◆ What you are asked to do
Would you reproduce the whole listing below without altering a single word?

◆ Records shown
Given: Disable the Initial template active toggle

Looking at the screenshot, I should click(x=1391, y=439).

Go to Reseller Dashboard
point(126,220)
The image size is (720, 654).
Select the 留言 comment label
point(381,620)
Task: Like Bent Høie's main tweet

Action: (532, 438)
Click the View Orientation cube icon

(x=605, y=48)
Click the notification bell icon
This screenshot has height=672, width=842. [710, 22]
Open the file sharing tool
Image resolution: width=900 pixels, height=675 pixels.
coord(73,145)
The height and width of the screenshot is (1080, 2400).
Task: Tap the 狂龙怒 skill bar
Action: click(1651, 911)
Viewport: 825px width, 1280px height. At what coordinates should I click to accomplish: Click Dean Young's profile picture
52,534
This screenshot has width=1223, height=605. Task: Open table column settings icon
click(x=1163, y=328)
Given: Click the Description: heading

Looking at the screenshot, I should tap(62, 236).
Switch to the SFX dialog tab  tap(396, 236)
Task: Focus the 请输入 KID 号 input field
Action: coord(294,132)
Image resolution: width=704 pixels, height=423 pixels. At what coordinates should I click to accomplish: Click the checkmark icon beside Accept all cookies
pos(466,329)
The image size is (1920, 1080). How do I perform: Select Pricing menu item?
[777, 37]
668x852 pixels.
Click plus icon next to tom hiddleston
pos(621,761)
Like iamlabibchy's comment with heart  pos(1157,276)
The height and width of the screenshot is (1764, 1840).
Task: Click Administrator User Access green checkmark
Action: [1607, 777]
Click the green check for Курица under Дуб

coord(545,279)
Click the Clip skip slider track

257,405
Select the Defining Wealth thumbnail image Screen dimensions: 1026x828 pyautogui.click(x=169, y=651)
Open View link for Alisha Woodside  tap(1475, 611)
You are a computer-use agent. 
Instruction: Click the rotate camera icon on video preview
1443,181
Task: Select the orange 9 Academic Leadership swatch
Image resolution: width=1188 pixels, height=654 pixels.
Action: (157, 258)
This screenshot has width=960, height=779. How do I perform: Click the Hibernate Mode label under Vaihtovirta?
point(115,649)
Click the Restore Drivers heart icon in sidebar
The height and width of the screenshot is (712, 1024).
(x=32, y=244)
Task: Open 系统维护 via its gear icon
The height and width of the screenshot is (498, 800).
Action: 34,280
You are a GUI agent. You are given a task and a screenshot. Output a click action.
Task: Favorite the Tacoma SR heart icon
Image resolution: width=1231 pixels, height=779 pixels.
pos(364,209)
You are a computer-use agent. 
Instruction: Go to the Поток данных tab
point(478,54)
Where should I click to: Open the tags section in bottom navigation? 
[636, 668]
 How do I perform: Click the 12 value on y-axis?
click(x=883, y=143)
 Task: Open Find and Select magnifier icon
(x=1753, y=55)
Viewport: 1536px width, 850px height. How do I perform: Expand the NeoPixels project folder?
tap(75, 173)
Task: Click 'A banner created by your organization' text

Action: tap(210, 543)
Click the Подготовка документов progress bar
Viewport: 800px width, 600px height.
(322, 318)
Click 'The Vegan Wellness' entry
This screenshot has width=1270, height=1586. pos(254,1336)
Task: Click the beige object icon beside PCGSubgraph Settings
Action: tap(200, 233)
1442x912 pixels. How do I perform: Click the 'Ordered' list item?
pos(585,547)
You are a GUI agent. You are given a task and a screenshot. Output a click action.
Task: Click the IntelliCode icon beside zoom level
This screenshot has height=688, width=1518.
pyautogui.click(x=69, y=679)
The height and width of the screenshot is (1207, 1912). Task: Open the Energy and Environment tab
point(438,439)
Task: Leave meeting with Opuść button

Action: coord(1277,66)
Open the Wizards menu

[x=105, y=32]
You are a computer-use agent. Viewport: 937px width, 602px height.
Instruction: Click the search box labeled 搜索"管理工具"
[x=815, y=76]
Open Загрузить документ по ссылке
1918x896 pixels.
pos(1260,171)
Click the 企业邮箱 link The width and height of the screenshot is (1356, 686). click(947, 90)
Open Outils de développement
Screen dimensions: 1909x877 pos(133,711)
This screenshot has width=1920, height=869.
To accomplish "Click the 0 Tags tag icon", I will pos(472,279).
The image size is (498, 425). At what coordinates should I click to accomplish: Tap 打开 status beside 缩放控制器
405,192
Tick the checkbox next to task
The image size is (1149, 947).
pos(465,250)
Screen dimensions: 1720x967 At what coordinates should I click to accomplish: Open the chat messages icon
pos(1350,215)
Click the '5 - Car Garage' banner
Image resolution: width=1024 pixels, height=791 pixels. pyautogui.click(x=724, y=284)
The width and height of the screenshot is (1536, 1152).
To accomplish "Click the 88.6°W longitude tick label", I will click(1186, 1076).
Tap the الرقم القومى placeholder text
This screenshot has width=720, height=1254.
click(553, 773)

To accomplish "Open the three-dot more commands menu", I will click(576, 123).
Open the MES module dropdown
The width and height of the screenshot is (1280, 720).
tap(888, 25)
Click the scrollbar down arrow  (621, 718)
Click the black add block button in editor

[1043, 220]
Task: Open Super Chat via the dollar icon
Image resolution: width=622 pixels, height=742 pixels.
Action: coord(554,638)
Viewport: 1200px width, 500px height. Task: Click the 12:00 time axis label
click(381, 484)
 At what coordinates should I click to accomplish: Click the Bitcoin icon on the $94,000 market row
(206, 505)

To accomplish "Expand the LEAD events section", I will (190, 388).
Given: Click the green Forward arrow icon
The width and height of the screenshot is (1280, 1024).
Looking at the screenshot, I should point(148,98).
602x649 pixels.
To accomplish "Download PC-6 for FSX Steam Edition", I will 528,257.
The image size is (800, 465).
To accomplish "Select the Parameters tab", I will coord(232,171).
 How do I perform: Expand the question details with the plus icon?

◆ Exercise result
Given: Disable the Initial template active toggle

Looking at the screenshot, I should click(x=1391, y=439).

Go to Reseller Dashboard
point(126,220)
The image size is (720, 654).
Select the 留言 comment label
point(381,620)
Task: Like Bent Høie's main tweet

Action: (532, 438)
Click the View Orientation cube icon

(x=605, y=48)
Click the notification bell icon
This screenshot has height=672, width=842. [710, 22]
Open the file sharing tool
Image resolution: width=900 pixels, height=675 pixels.
coord(73,145)
The height and width of the screenshot is (1080, 2400).
Task: Tap the 狂龙怒 skill bar
Action: click(1651, 911)
Viewport: 825px width, 1280px height. At what coordinates should I click to accomplish: Click Dean Young's profile picture
52,534
This screenshot has width=1223, height=605. Task: Open table column settings icon
click(x=1163, y=328)
Given: Click the Description: heading

Looking at the screenshot, I should tap(62, 236).
Switch to the SFX dialog tab  tap(396, 236)
Task: Focus the 请输入 KID 号 input field
Action: coord(294,132)
Image resolution: width=704 pixels, height=423 pixels. At what coordinates should I click to accomplish: Click the checkmark icon beside Accept all cookies
pos(466,329)
The image size is (1920, 1080). How do I perform: Select Pricing menu item?
[777, 37]
668x852 pixels.
Click plus icon next to tom hiddleston
pos(621,761)
Like iamlabibchy's comment with heart  pos(1157,276)
The height and width of the screenshot is (1764, 1840).
Task: Click Administrator User Access green checkmark
Action: [1607, 777]
Click the green check for Курица under Дуб

coord(545,279)
Click the Clip skip slider track

257,405
Select the Defining Wealth thumbnail image Screen dimensions: 1026x828 pyautogui.click(x=169, y=651)
Open View link for Alisha Woodside  tap(1475, 611)
You are a computer-use agent. 
Instruction: Click the rotate camera icon on video preview
1443,181
Task: Select the orange 9 Academic Leadership swatch
Image resolution: width=1188 pixels, height=654 pixels.
Action: (157, 258)
This screenshot has width=960, height=779. How do I perform: Click the Hibernate Mode label under Vaihtovirta?
point(115,649)
Click the Restore Drivers heart icon in sidebar
The height and width of the screenshot is (712, 1024).
(x=32, y=244)
Task: Open 系统维护 via its gear icon
The height and width of the screenshot is (498, 800).
Action: 34,280
You are a GUI agent. You are given a task and a screenshot. Output a click action.
Task: Favorite the Tacoma SR heart icon
Image resolution: width=1231 pixels, height=779 pixels.
pos(364,209)
You are a computer-use agent. 
Instruction: Go to the Поток данных tab
point(478,54)
Where should I click to: Open the tags section in bottom navigation? 
[636, 668]
 How do I perform: Click the 12 value on y-axis?
click(x=883, y=143)
 Task: Open Find and Select magnifier icon
(x=1753, y=55)
Viewport: 1536px width, 850px height. How do I perform: Expand the NeoPixels project folder?
tap(75, 173)
Task: Click 'A banner created by your organization' text

Action: tap(210, 543)
Click the Подготовка документов progress bar
Viewport: 800px width, 600px height.
(322, 318)
Click 'The Vegan Wellness' entry
This screenshot has width=1270, height=1586. pos(254,1336)
Task: Click the beige object icon beside PCGSubgraph Settings
Action: tap(200, 233)
1442x912 pixels. How do I perform: Click the 'Ordered' list item?
pos(585,547)
You are a GUI agent. You are given a task and a screenshot. Output a click action.
Task: Click the IntelliCode icon beside zoom level
This screenshot has height=688, width=1518.
pyautogui.click(x=69, y=679)
The height and width of the screenshot is (1207, 1912). Task: Open the Energy and Environment tab
point(438,439)
Task: Leave meeting with Opuść button

Action: coord(1277,66)
Open the Wizards menu

[x=105, y=32]
You are a computer-use agent. Viewport: 937px width, 602px height.
Instruction: Click the search box labeled 搜索"管理工具"
[x=815, y=76]
Open Загрузить документ по ссылке
1918x896 pixels.
pos(1260,171)
Click the 企业邮箱 link The width and height of the screenshot is (1356, 686). click(947, 90)
Open Outils de développement
Screen dimensions: 1909x877 pos(133,711)
This screenshot has width=1920, height=869.
To accomplish "Click the 0 Tags tag icon", I will pos(472,279).
The image size is (498, 425). At what coordinates should I click to accomplish: Tap 打开 status beside 缩放控制器
405,192
Tick the checkbox next to task
The image size is (1149, 947).
pos(465,250)
Screen dimensions: 1720x967 At what coordinates should I click to accomplish: Open the chat messages icon
pos(1350,215)
Click the '5 - Car Garage' banner
Image resolution: width=1024 pixels, height=791 pixels. pyautogui.click(x=724, y=284)
The width and height of the screenshot is (1536, 1152).
To accomplish "Click the 88.6°W longitude tick label", I will click(1186, 1076).
Tap the الرقم القومى placeholder text
This screenshot has width=720, height=1254.
click(553, 773)

To accomplish "Open the three-dot more commands menu", I will click(576, 123).
Open the MES module dropdown
The width and height of the screenshot is (1280, 720).
tap(888, 25)
Click the scrollbar down arrow  (621, 718)
Click the black add block button in editor

[1043, 220]
Task: Open Super Chat via the dollar icon
Image resolution: width=622 pixels, height=742 pixels.
Action: coord(554,638)
Viewport: 1200px width, 500px height. Task: Click the 12:00 time axis label
click(381, 484)
 At what coordinates should I click to accomplish: Click the Bitcoin icon on the $94,000 market row
(206, 505)

To accomplish "Expand the LEAD events section", I will (190, 388).
Given: Click the green Forward arrow icon
The width and height of the screenshot is (1280, 1024).
Looking at the screenshot, I should point(148,98).
602x649 pixels.
To accomplish "Download PC-6 for FSX Steam Edition", I will 528,257.
The image size is (800, 465).
To accomplish "Select the Parameters tab", I will coord(232,171).
 How do I perform: Expand the question details with the plus icon?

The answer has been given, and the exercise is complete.